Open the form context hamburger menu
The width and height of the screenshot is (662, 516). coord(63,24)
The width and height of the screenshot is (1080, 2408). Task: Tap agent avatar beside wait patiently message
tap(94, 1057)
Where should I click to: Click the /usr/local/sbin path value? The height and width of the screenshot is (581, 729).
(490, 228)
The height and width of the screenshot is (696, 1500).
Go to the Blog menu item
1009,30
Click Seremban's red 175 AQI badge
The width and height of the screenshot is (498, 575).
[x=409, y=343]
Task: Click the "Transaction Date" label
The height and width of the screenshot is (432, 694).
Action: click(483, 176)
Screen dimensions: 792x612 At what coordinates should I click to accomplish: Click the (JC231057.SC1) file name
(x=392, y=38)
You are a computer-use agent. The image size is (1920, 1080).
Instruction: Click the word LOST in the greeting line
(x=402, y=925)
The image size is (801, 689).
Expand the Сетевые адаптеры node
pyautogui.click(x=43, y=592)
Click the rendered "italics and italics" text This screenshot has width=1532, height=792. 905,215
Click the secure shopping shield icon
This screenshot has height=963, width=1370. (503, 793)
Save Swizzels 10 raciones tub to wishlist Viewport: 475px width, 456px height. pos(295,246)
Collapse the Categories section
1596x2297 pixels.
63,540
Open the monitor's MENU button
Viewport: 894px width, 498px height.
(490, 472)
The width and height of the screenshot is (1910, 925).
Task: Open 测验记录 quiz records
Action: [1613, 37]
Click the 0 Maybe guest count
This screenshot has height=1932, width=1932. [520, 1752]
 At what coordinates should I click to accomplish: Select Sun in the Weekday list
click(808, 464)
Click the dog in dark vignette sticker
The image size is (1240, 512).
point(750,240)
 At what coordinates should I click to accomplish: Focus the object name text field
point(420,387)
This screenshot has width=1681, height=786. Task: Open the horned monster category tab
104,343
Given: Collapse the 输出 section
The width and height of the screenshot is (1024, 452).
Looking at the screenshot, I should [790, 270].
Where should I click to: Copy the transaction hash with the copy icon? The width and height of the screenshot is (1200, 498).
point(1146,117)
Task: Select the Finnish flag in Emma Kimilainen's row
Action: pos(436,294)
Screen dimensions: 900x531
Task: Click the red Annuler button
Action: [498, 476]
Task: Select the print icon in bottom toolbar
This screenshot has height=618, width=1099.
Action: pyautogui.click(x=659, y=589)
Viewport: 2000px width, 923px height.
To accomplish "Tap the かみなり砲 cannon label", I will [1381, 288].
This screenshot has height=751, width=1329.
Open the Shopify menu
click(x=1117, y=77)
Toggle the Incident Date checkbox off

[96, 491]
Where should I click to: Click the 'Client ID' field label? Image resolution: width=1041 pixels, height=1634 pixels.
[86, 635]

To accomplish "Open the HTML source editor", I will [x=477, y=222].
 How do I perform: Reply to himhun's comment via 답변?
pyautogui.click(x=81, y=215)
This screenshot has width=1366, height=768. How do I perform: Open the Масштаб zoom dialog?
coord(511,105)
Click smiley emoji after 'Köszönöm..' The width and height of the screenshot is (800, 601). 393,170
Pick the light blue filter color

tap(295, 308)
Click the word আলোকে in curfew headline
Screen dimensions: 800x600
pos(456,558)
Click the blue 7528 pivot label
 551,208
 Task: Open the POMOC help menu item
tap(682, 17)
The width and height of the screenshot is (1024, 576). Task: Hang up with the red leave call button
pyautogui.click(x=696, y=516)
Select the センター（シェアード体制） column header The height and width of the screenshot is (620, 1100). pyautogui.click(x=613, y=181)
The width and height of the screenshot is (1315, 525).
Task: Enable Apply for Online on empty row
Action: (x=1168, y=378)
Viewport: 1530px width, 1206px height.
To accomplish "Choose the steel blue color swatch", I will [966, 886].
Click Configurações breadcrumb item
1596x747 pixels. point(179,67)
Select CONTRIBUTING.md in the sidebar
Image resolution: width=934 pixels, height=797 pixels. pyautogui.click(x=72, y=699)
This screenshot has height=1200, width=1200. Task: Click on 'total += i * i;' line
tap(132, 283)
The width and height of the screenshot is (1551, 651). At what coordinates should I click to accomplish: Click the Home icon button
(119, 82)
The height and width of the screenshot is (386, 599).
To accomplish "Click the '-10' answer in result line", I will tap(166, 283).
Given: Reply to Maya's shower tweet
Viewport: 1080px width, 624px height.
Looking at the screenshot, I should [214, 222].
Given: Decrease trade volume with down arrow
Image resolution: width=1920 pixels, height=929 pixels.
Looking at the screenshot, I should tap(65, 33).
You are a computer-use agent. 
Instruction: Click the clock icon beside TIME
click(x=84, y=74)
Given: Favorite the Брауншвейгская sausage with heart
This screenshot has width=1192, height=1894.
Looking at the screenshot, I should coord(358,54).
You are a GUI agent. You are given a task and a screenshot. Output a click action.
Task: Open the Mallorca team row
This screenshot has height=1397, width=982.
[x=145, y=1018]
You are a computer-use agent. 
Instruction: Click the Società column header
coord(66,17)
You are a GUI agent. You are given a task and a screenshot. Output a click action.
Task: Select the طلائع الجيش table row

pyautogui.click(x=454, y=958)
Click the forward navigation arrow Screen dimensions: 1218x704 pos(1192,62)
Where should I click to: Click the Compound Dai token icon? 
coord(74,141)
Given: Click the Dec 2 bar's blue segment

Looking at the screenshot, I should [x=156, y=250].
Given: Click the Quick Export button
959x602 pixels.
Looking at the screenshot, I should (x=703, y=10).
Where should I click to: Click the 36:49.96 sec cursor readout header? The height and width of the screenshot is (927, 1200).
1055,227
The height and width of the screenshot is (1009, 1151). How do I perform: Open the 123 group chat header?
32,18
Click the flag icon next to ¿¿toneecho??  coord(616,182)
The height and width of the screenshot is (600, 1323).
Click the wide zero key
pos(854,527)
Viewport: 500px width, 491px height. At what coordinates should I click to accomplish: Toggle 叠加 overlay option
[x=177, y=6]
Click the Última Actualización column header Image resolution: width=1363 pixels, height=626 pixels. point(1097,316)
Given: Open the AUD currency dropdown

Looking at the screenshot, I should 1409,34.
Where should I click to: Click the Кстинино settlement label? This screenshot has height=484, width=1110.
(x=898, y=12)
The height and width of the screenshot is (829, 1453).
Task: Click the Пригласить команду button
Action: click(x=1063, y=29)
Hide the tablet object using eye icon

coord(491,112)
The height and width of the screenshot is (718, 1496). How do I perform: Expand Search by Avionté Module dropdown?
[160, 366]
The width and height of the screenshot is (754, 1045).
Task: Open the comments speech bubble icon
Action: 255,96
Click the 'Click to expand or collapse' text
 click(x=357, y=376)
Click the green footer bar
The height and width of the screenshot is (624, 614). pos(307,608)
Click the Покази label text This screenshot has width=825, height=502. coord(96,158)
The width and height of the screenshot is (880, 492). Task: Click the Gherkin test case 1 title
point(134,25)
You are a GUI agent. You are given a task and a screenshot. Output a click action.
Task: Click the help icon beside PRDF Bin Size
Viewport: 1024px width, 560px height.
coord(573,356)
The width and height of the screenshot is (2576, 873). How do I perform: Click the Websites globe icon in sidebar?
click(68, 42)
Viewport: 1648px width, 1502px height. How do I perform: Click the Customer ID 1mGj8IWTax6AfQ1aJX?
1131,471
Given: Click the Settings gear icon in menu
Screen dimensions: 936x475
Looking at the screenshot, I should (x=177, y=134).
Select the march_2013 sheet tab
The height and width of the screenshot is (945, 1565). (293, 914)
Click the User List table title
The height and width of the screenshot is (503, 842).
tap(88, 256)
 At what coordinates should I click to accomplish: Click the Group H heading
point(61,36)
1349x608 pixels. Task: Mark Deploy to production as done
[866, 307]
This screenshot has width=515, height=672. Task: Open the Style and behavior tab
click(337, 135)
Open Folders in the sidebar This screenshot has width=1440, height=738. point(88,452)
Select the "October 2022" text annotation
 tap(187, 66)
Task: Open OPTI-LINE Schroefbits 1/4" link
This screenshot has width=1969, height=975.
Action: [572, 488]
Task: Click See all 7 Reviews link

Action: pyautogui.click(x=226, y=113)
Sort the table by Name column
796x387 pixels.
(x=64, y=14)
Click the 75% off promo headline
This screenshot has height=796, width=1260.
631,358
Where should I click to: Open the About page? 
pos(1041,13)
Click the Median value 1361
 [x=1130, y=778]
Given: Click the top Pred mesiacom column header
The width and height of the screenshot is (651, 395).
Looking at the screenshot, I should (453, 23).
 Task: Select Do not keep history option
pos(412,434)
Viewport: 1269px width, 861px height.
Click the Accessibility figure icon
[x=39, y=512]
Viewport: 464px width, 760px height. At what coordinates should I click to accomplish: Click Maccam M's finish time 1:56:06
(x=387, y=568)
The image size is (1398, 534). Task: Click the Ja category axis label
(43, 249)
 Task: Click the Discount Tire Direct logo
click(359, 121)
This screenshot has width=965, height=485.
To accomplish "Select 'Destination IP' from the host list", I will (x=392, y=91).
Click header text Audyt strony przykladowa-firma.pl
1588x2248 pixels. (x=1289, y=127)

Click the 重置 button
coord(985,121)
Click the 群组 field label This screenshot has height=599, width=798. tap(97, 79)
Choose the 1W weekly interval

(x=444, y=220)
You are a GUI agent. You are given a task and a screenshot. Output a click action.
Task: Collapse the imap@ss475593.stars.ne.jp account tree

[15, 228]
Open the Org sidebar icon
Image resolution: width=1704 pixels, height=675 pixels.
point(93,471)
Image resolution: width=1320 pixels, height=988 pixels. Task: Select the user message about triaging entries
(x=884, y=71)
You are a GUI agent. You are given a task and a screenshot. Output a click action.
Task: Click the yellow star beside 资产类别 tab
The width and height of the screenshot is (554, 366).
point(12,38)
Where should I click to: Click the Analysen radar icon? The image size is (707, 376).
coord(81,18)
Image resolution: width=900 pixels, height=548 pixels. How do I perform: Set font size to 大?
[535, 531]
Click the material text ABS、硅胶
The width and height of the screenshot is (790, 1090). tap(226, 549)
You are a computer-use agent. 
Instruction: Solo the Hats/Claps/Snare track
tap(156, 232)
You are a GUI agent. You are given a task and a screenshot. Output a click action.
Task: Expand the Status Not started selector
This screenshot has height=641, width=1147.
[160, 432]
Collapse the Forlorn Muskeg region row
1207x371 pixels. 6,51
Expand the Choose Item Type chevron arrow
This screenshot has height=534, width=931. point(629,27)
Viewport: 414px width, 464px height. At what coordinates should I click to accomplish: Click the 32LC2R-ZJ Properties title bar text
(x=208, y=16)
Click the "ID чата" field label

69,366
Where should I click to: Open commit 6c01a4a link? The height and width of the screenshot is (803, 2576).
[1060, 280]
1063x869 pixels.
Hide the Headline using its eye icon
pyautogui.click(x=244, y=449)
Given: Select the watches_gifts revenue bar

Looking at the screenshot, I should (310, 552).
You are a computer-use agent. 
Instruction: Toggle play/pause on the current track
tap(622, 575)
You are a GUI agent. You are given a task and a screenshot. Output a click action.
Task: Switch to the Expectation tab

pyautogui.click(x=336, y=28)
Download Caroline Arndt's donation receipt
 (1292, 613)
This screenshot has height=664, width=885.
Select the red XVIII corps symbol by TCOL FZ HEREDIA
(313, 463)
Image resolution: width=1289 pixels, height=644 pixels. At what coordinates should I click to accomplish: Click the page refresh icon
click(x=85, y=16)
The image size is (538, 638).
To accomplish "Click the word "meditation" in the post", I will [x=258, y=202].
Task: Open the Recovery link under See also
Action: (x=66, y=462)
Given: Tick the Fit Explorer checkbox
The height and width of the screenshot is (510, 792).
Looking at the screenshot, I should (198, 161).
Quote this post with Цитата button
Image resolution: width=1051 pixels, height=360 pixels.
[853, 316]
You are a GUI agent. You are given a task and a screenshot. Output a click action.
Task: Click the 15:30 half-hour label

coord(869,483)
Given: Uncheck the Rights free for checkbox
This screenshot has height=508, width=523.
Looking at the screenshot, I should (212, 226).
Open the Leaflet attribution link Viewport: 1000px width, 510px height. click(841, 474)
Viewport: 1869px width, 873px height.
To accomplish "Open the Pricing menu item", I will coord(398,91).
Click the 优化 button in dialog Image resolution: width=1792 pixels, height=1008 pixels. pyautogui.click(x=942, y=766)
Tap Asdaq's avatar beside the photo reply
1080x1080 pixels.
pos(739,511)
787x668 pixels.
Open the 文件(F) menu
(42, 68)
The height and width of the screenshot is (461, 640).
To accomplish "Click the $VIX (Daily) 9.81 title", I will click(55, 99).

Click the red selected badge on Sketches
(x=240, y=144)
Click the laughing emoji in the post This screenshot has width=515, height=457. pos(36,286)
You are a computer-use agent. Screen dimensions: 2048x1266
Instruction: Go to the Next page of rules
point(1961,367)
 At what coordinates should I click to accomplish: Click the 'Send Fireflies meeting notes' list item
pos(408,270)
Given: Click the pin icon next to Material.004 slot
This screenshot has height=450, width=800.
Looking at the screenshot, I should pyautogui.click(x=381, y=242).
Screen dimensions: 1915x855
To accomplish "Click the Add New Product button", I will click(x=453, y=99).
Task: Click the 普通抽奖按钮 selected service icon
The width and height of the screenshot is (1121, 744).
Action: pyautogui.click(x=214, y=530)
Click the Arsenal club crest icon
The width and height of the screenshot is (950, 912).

━━━━━━━━━━━━━━━━━━━━

_Assignment:_ Copy exactly the line containing "Open the Leaflet" and every line after it, ending with the last line of the records above.

_Solution to this exercise:_
Open the Leaflet attribution link Viewport: 1000px width, 510px height. click(841, 474)
Viewport: 1869px width, 873px height.
To accomplish "Open the Pricing menu item", I will coord(398,91).
Click the 优化 button in dialog Image resolution: width=1792 pixels, height=1008 pixels. pyautogui.click(x=942, y=766)
Tap Asdaq's avatar beside the photo reply
1080x1080 pixels.
pos(739,511)
787x668 pixels.
Open the 文件(F) menu
(42, 68)
The height and width of the screenshot is (461, 640).
To accomplish "Click the $VIX (Daily) 9.81 title", I will click(55, 99).

Click the red selected badge on Sketches
(x=240, y=144)
Click the laughing emoji in the post This screenshot has width=515, height=457. pos(36,286)
You are a computer-use agent. Screen dimensions: 2048x1266
Instruction: Go to the Next page of rules
point(1961,367)
 At what coordinates should I click to accomplish: Click the 'Send Fireflies meeting notes' list item
pos(408,270)
Given: Click the pin icon next to Material.004 slot
This screenshot has height=450, width=800.
Looking at the screenshot, I should pyautogui.click(x=381, y=242).
Screen dimensions: 1915x855
To accomplish "Click the Add New Product button", I will click(x=453, y=99).
Task: Click the 普通抽奖按钮 selected service icon
The width and height of the screenshot is (1121, 744).
Action: pyautogui.click(x=214, y=530)
Click the Arsenal club crest icon
The width and height of the screenshot is (950, 912).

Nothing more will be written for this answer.